■ REQUIRED ACTION ■
Up to and including the line with "Task: Show Folded in Kanban help mark", repeat every line of the listing exactly, beginning at the first.

=== Begin Enclosure ===

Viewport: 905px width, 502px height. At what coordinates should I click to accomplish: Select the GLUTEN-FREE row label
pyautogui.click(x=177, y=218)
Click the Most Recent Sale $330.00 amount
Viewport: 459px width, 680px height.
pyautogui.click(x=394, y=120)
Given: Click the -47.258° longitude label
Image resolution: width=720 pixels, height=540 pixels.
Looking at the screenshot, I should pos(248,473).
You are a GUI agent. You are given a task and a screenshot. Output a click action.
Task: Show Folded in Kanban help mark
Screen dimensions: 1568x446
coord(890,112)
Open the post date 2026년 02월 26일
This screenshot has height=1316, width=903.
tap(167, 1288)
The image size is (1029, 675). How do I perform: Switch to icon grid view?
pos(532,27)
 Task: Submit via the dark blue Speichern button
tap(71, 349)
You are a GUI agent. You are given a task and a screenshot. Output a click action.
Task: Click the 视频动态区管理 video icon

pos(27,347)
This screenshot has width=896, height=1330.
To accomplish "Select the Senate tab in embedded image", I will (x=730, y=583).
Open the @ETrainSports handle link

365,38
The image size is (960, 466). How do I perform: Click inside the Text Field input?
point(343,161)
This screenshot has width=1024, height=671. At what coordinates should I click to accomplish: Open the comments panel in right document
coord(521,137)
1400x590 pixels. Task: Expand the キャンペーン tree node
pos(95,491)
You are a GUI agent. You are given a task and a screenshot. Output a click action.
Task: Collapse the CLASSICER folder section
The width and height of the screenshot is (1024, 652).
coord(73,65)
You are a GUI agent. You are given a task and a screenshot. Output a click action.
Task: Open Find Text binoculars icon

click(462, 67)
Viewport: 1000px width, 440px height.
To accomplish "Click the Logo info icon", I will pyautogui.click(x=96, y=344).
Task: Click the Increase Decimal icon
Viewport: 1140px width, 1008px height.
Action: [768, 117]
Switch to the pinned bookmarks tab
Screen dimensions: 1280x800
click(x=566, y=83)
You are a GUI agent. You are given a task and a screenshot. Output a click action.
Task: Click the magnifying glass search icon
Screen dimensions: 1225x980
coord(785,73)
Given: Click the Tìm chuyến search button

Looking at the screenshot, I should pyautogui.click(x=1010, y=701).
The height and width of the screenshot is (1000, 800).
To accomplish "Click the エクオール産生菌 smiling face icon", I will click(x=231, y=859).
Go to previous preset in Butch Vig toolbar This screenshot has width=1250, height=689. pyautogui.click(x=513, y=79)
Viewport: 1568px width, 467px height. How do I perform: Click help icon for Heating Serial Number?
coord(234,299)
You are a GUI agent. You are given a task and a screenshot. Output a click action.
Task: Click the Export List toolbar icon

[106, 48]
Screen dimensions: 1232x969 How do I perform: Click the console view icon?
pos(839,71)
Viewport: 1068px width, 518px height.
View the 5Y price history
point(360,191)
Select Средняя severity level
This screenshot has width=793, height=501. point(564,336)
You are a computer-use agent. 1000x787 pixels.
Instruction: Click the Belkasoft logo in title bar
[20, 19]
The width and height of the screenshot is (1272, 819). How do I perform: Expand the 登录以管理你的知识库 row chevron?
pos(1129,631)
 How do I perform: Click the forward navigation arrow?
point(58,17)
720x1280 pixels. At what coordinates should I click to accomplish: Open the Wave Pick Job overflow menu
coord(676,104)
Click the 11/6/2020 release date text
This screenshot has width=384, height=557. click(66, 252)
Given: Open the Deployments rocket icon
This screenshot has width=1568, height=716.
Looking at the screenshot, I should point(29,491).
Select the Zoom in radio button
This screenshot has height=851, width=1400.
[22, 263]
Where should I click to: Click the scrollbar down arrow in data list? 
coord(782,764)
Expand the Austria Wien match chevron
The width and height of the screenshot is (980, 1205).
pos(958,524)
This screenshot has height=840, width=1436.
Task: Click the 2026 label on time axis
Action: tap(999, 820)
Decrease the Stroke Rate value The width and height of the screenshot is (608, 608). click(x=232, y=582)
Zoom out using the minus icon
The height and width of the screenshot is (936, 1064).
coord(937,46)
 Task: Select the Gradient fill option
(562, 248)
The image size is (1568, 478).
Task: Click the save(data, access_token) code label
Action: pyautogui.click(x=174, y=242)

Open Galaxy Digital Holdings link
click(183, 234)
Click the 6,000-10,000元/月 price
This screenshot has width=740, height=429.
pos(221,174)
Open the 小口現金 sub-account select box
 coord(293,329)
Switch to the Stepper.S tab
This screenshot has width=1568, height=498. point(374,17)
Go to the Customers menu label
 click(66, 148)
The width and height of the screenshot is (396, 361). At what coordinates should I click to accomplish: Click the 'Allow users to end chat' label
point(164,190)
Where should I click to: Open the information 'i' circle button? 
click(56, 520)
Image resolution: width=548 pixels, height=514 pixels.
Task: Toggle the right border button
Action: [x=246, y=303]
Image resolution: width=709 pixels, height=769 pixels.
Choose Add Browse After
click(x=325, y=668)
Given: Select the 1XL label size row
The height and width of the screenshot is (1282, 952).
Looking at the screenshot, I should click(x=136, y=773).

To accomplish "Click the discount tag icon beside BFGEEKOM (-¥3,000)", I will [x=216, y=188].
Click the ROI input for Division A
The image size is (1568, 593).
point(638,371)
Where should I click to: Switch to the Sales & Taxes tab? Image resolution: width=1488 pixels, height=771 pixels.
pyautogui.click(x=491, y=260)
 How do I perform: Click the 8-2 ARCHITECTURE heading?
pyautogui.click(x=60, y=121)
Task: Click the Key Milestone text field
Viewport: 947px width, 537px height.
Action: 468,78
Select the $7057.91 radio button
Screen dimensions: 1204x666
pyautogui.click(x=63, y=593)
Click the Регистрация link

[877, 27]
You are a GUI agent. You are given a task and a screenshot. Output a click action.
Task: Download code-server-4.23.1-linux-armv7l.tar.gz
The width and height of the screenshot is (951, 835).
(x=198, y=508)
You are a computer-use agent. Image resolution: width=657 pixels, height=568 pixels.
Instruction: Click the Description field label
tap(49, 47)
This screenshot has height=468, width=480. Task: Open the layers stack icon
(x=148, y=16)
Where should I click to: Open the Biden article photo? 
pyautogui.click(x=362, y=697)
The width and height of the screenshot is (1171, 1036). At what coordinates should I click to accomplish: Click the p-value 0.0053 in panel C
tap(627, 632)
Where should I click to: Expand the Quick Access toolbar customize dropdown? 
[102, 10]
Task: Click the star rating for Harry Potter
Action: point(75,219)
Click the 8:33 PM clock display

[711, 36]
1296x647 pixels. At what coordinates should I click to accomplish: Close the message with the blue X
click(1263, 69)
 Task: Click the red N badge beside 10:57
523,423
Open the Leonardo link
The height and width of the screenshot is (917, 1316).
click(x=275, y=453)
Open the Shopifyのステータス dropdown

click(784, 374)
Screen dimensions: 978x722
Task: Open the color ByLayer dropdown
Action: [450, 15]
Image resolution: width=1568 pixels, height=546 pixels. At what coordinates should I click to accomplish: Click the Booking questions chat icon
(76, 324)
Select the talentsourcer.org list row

=== End Enclosure ===

■ RESULT OF THE TASK ■
Viewport: 905px width, 502px height. At what coordinates should I click to accomplish: Select the GLUTEN-FREE row label
pyautogui.click(x=177, y=218)
Click the Most Recent Sale $330.00 amount
Viewport: 459px width, 680px height.
pyautogui.click(x=394, y=120)
Given: Click the -47.258° longitude label
Image resolution: width=720 pixels, height=540 pixels.
Looking at the screenshot, I should pos(248,473).
You are a GUI agent. You are given a task and a screenshot. Output a click action.
Task: Show Folded in Kanban help mark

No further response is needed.